Stored dataset items

################

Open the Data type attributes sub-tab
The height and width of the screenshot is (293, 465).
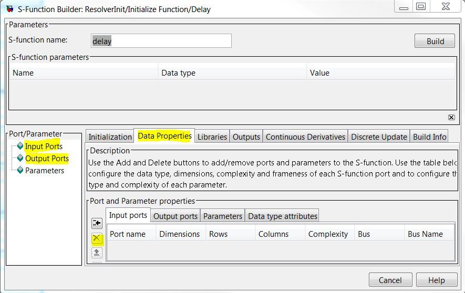click(283, 216)
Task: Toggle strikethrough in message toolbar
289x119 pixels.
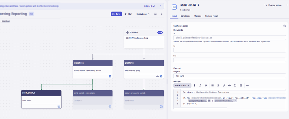Action: tap(206, 86)
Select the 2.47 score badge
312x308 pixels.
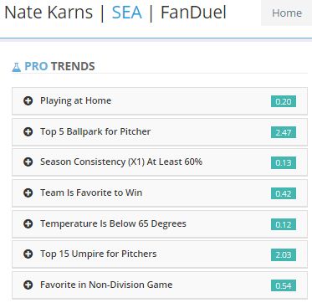(284, 132)
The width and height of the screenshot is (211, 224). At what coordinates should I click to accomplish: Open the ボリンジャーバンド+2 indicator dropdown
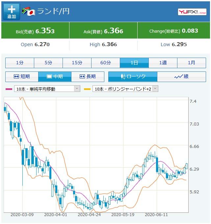[125, 89]
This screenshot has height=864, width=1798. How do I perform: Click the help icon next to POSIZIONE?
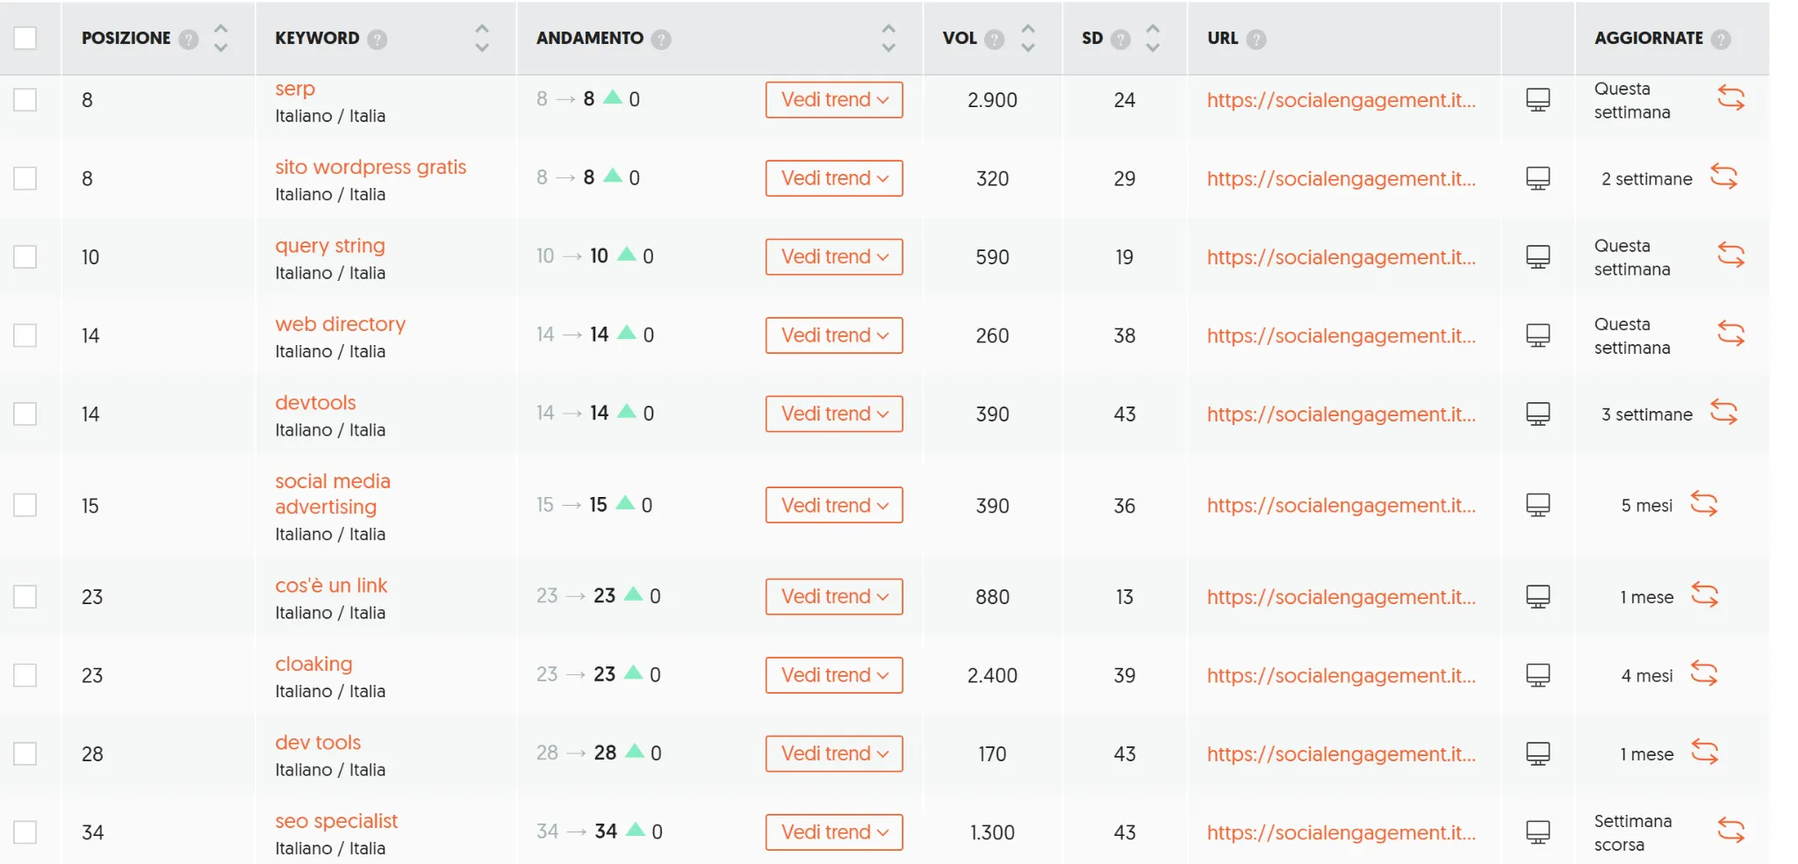(189, 38)
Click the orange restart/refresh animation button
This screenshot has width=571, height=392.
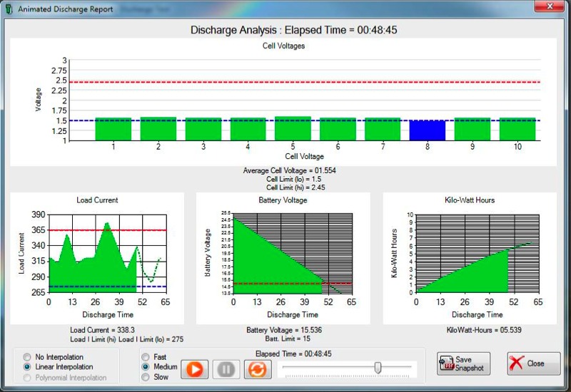[257, 369]
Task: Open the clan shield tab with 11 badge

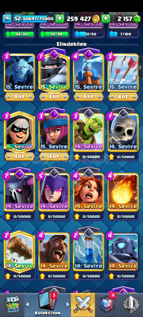Action: click(107, 304)
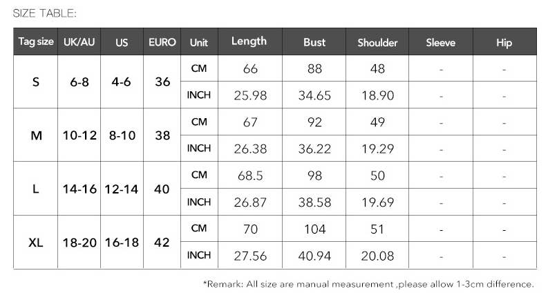Click the EURO column header

[x=162, y=42]
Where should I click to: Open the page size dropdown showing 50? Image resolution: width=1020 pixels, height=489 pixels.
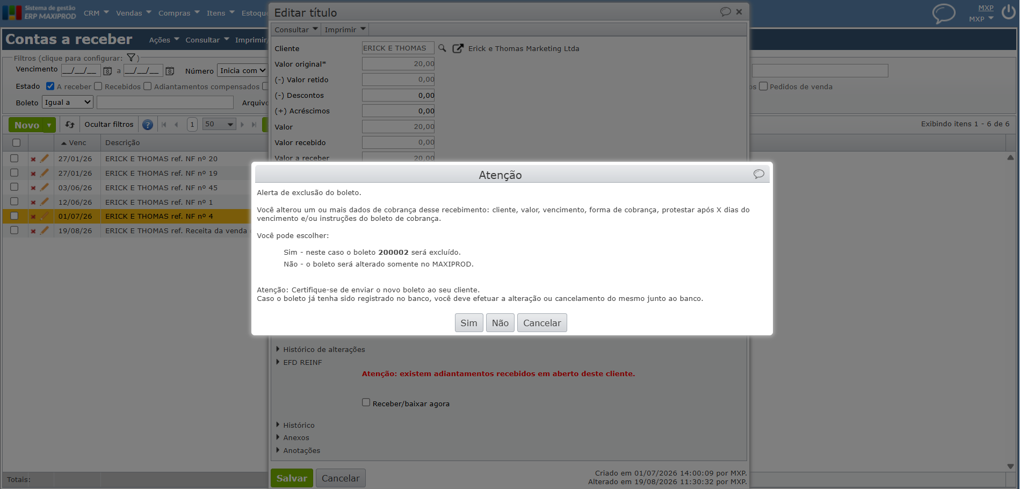(220, 124)
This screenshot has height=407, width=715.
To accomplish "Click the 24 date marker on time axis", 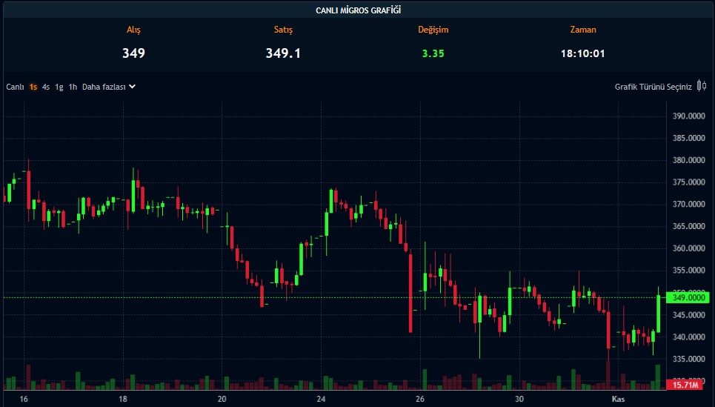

################

▸ What needs to be done: Reproduce the listing above, switching every instance of "screenshot" to "image" and leaving all other text unchanged. Omit the pictures from your version.

▸ Solution below:
Open the Data type attributes sub-tab
The height and width of the image is (293, 465).
click(283, 216)
Task: Toggle strikethrough in message toolbar
289x119 pixels.
Action: tap(206, 86)
Select the 2.47 score badge
312x308 pixels.
(284, 132)
The width and height of the image is (211, 224). At what coordinates should I click to accomplish: Open the ボリンジャーバンド+2 indicator dropdown
[125, 89]
This image has height=864, width=1798. How do I perform: Click the help icon next to POSIZIONE?
(189, 38)
Click the orange restart/refresh animation button
This image has width=571, height=392.
[257, 369]
Task: Open the clan shield tab with 11 badge

Action: click(107, 304)
Click the EURO column header

[x=162, y=42]
Where should I click to: Open the page size dropdown showing 50? Image resolution: width=1020 pixels, height=489 pixels.
(220, 124)
This image has height=407, width=715.
To accomplish "Click the 24 date marker on time axis", 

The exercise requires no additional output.